Here are the steps involved (adapted from MasterClass).

1. Obtain materials. Bokashi composting requires a bokashi bucket, which is an airtight bucket that has a drainage spout. You will also need bokashi bran. The bran is fermented organic material, such as wheat germ, wheat bran, or sawdust combined with molasses and microorganisms. The bran is critical because it contains the microbes necessary for breaking down waste. 

2. Add scraps to the bucket. Add kitchen scraps to your bucket. It doesn’t matter if it’s fruit, vegetables, coffee grounds, egg shells, meat, or cheese. Unlike other types of composting, bokashi composting accepts all organic material. For instance, other organic materials like grass clippings, sawdust, or dead leaves can also be added.

3. Add bokashi bran and squish down. Every time you add kitchen waste to the bucket, sprinkle the waste with a layer of the bokashi bran and press them down firmly. Many people place a plate inside their bucket for this purpose. Pressing will help push the air out of the matter and create the best anaerobic environment. After adding the bran and pressing it down, replace the lid. Make sure you store the bucket outside of direct sunlight.

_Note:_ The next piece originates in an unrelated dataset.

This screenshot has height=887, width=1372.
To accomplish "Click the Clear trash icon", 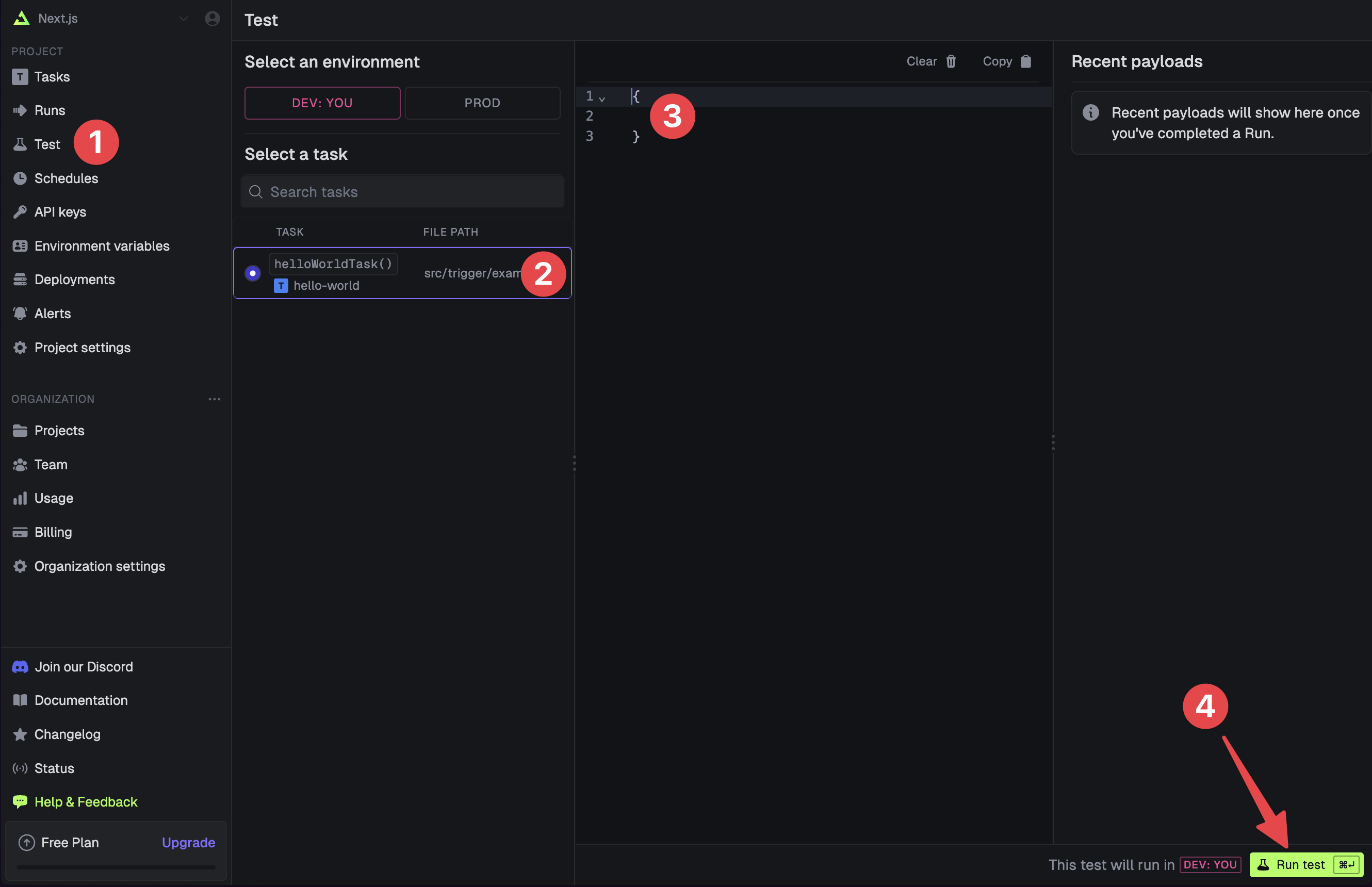I will (x=951, y=61).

4. Continue adding food scraps until the bucket is full. Repeat the process. Every time you add food scraps, continue layering with more bokashi bran, and press the pile down.

5. Drain liquid off. The fermentation process produces excess liquid (aka bokashi tea) that can hamper the beneficial bacteria. Every other day, use the spigot to drain off excess liquid. Collect the bokashi tea – when diluted, it works as fertilizer for houseplants.

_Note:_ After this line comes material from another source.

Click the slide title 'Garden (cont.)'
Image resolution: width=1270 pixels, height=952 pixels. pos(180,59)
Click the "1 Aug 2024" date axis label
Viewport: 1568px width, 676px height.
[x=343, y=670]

6. After two weeks, bury it in a fallow spot in your garden. After two weeks, the matter should be properly fermented—it should feel soft and smell slightly sour. In this state, it is still too acidic for plant roots; it needs a little extra time to go through the true composting process. Don’t just toss it in your garden. You must bury the fermented food waste in a bare spot of your garden to allow it to decompose or add it to your composting bins or worm bin.

7. Add to your garden soil. Within two weeks of beginning to compost, your fermented bokashi compost should be ready to feed plants. If you buried it in your garden, simply plant over the top of it. If you added it to your compost pile, mix it in to your garden bed.

Note – In addition to DIY bokashi composting, you can also buy bokashi composting kits or just bokashi bran. This makes it even easier and quicker. 

[Related Read: Composting Made Easy: Tips for the Homestead]

Who Should Consider Bokashi Composting?

Bokashi composting is good for any gardener. 

Bokashi composting is great for creating healthy soil, which is key to a successful harvest.

In particular, it is a great choice for those in small homes or apartments.

Additionally, it is a healthy choice for those who are environmentally conscious.